## [TESTO DELLA PAGINA]
###

Seneca offriva ai cristiani la
prefigurazione del martire scrivendo: ecce par
deo dignum: vir fortis cum fortuna mala compositus, utĭque si et
provocavit (De providentia,
2, 89) E Minucio Felice: quam pulchrum
spectaculum Deo, cum Christianus cum dolore congreditur
(Octavius, 37, 1).
La gelosia di Otello e il suo
“darsi animo” (cfr. T. S. Eliot)
Shakespeare, Sofocle, Seneca,
Stendhal
Nell’Otello di
Shakespeare la gelosia omicida stravolge l’aspetto del Moro: Some
bloody passion shakes your very frame” (V, 2), una passione
sanguinaria scuote la vostra stessa forma, gli dice Desdemona in
procinto di essere assassinata. Ma Otello non rinnega la propria
eccezionalità
In
Shakespeare il Moro subito dopo avere ucciso Desdemona invoca il
mutamento e Caos: "Methinks it should be now a huge
eclipse-of sun and moon, and the affrighted globe-should yawn at
alteration" (V, 2), Io penso che ora dovrebbe esserci
un'enorme eclissi del sole e della luna e che Il globo atterrito
dovrebbe spalancarsi mutando aspetto.

###

## [COMPITO 1]
Traduci in inglese questa frase del testo su Otello: "Ma Otello non rinnega la propria eccezionalità".
## [COMPITO 2]
Estrai dal testo su Otello il passo che va da "Seneca offriva ai" a "(Octavius, 37, 1).".
## [COMPITO 3]
Elenca tutti gli autori nominati nel testo su Otello.

## [DATI]

###

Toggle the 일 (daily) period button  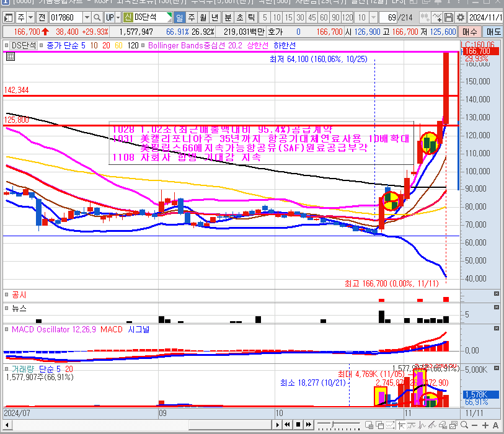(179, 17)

###

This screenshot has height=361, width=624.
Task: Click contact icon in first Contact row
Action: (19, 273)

###

## [RISPOSTA 1]
But Othello does not disown his own exceptional nature.

## [RISPOSTA 2]
Seneca offriva ai cristiani la
prefigurazione del martire scrivendo: ecce par
deo dignum: vir fortis cum fortuna mala compositus, utĭque si et
provocavit (De providentia,
2, 89) E Minucio Felice: quam pulchrum
spectaculum Deo, cum Christianus cum dolore congreditur
(Octavius, 37, 1).

## [RISPOSTA 3]
Seneca
Minucio Felice
T. S. Eliot
Shakespeare
Sofocle
Stendhal